Porque la pregunta es inevitable: ¿cómo puede un gobernante pensar en su pueblo mientras destina miles de millones al gasto militar y deja a hombres y mujeres sin hospitales, sin escuelas, sin viviendas dignas? ¿Cómo puede la humanidad resignarse a gastar en armas lo que bastaría para erradicar el hambre global?

El siglo XXI no necesita más guerras, pero el capitalismo global las produce como mercancía necesaria. ¿Por qué? Porque la guerra sigue siendo el gran negocio del presente. La guerra abre mercados, dispara la especulación, multiplica contratos, asegura dominios. Todo, menos justicia. Todo, menos dignidad. Todo, menos vida.

Y no se trata de ingenuidad. No es ingenuo exigir paz. Ingenuo es creer que podremos sobrevivir a un mundo donde cada década repite la lógica de la destrucción masiva. Ingenuo es aceptar que la economía solo puede moverse sobre cadáveres. Ingenuo es creer que los pobres seguirán soportando eternamente ser carne de cañón.

La voz del movimiento obrero y la voz del Evangelio coinciden en este punto: la guerra es siempre contra los pobres. El Evangelio lo dice en clave profética: “Tuve hambre y me disteis de comer, estuve desnudo y me vestisteis, estuve enfermo y me visitasteis”. El movimiento obrero lo dice en clave política: son nuestros hijos los que mueren, son nuestras comunidades las que quedan arrasadas, son nuestras manos las que producen armas que nunca deberíamos haber fabricado.

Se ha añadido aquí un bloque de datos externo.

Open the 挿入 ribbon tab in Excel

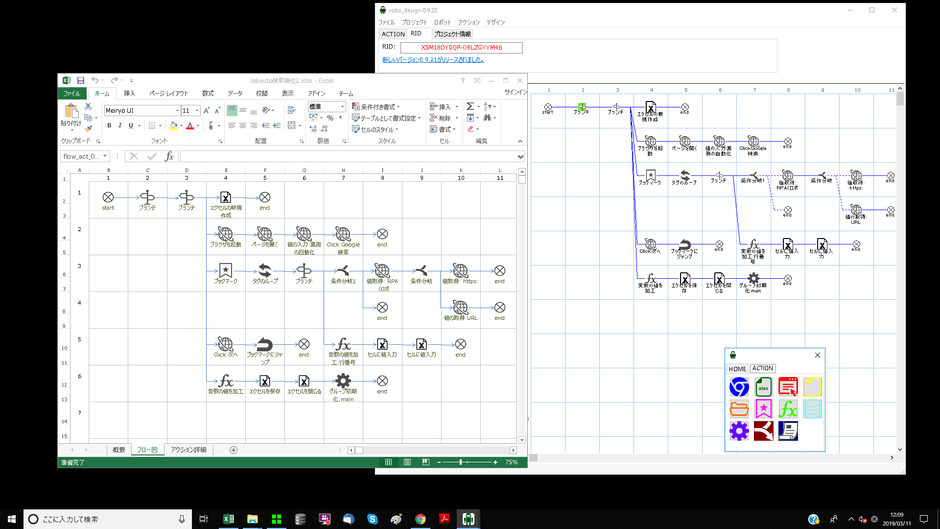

Por eso, el grito hoy debe ser más fuerte que nunca: ni un euro más para la industria de la muerte, ni un niño más sacrificado en el altar de la codicia. Si el siglo XXI quiere ser humano, debe apostar radicalmente por la paz. Una paz con justicia social, con dignidad obrera, con respeto a la vida. Una paz que dé dividendos colectivos, no beneficios privados. Una paz que multiplique la esperanza, no que siembre tumbas.

El Evangelio no nos deja opción: “Bienaventurados los que trabajan por la paz, porque serán llamados hijos de Dios”. Esa es la llamada, y hoy resuena más urgente que nunca.